## Aim of the exercise
Output every line of the items below as a Markdown table with the columns "Row" and "Line," giving each line a row number and leaving out blank lines.

##### Records supplied

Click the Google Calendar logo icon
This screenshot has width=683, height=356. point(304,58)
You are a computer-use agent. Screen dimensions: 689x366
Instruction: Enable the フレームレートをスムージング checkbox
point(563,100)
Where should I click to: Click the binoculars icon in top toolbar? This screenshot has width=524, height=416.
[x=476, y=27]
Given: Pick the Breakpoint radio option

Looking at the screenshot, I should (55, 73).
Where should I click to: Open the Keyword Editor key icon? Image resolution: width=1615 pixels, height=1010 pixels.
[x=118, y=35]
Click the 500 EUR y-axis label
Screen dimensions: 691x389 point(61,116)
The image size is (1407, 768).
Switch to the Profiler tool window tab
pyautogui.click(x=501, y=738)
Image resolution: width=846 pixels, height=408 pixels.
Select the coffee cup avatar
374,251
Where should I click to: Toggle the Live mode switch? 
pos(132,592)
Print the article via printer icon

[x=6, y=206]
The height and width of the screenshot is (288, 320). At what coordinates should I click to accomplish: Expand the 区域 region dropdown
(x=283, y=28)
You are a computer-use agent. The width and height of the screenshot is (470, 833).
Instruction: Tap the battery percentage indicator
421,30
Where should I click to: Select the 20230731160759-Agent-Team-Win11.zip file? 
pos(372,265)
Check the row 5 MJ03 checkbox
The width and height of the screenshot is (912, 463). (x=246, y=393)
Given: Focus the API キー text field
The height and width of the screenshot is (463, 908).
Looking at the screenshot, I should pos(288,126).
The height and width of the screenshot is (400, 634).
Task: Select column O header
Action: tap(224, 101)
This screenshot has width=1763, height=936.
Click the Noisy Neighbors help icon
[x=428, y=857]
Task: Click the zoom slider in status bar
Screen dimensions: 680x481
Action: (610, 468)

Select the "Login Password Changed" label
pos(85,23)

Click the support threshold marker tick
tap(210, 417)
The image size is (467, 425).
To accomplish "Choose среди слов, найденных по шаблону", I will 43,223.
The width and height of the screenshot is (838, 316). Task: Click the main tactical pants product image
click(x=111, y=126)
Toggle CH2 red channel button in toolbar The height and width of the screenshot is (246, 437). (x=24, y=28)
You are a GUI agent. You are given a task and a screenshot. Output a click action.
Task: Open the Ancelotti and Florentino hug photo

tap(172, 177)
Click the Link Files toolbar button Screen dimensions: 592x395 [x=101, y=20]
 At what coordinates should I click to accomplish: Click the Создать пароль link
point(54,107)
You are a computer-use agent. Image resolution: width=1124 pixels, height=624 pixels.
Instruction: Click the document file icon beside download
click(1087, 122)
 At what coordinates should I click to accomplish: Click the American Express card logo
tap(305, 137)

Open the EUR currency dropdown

##########

## Solution for this exercise
| Row | Line |
|---|---|
| 1 | Click the Google Calendar logo icon |
| 2 | This screenshot has width=683, height=356. point(304,58) |
| 3 | You are a computer-use agent. Screen dimensions: 689x366 |
| 4 | Instruction: Enable the フレームレートをスムージング checkbox |
| 5 | point(563,100) |
| 6 | Where should I click to: Click the binoculars icon in top toolbar? This screenshot has width=524, height=416. |
| 7 | [x=476, y=27] |
| 8 | Given: Pick the Breakpoint radio option |
| 9 | Looking at the screenshot, I should (55, 73). |
| 10 | Where should I click to: Open the Keyword Editor key icon? Image resolution: width=1615 pixels, height=1010 pixels. |
| 11 | [x=118, y=35] |
| 12 | Click the 500 EUR y-axis label |
| 13 | Screen dimensions: 691x389 point(61,116) |
| 14 | The image size is (1407, 768). |
| 15 | Switch to the Profiler tool window tab |
| 16 | pyautogui.click(x=501, y=738) |
| 17 | Image resolution: width=846 pixels, height=408 pixels. |
| 18 | Select the coffee cup avatar |
| 19 | 374,251 |
| 20 | Where should I click to: Toggle the Live mode switch?  |
| 21 | pos(132,592) |
| 22 | Print the article via printer icon |
| 23 | [x=6, y=206] |
| 24 | The height and width of the screenshot is (288, 320). At what coordinates should I click to accomplish: Expand the 区域 region dropdown |
| 25 | (x=283, y=28) |
| 26 | You are a computer-use agent. The width and height of the screenshot is (470, 833). |
| 27 | Instruction: Tap the battery percentage indicator |
| 28 | 421,30 |
| 29 | Where should I click to: Select the 20230731160759-Agent-Team-Win11.zip file?  |
| 30 | pos(372,265) |
| 31 | Check the row 5 MJ03 checkbox |
| 32 | The width and height of the screenshot is (912, 463). (x=246, y=393) |
| 33 | Given: Focus the API キー text field |
| 34 | The height and width of the screenshot is (463, 908). |
| 35 | Looking at the screenshot, I should pos(288,126). |
| 36 | The height and width of the screenshot is (400, 634). |
| 37 | Task: Select column O header |
| 38 | Action: tap(224, 101) |
| 39 | This screenshot has width=1763, height=936. |
| 40 | Click the Noisy Neighbors help icon |
| 41 | [x=428, y=857] |
| 42 | Task: Click the zoom slider in status bar |
| 43 | Screen dimensions: 680x481 |
| 44 | Action: (610, 468) |
| 45 | Select the "Login Password Changed" label |
| 46 | pos(85,23) |
| 47 | Click the support threshold marker tick |
| 48 | tap(210, 417) |
| 49 | The image size is (467, 425). |
| 50 | To accomplish "Choose среди слов, найденных по шаблону", I will 43,223. |
| 51 | The width and height of the screenshot is (838, 316). Task: Click the main tactical pants product image |
| 52 | click(x=111, y=126) |
| 53 | Toggle CH2 red channel button in toolbar The height and width of the screenshot is (246, 437). (x=24, y=28) |
| 54 | You are a GUI agent. You are given a task and a screenshot. Output a click action. |
| 55 | Task: Open the Ancelotti and Florentino hug photo |
| 56 | tap(172, 177) |
| 57 | Click the Link Files toolbar button Screen dimensions: 592x395 [x=101, y=20] |
| 58 |  At what coordinates should I click to accomplish: Click the Создать пароль link |
| 59 | point(54,107) |
| 60 | You are a computer-use agent. Image resolution: width=1124 pixels, height=624 pixels. |
| 61 | Instruction: Click the document file icon beside download |
| 62 | click(1087, 122) |
| 63 |  At what coordinates should I click to accomplish: Click the American Express card logo |
| 64 | tap(305, 137) |
| 65 | Open the EUR currency dropdown |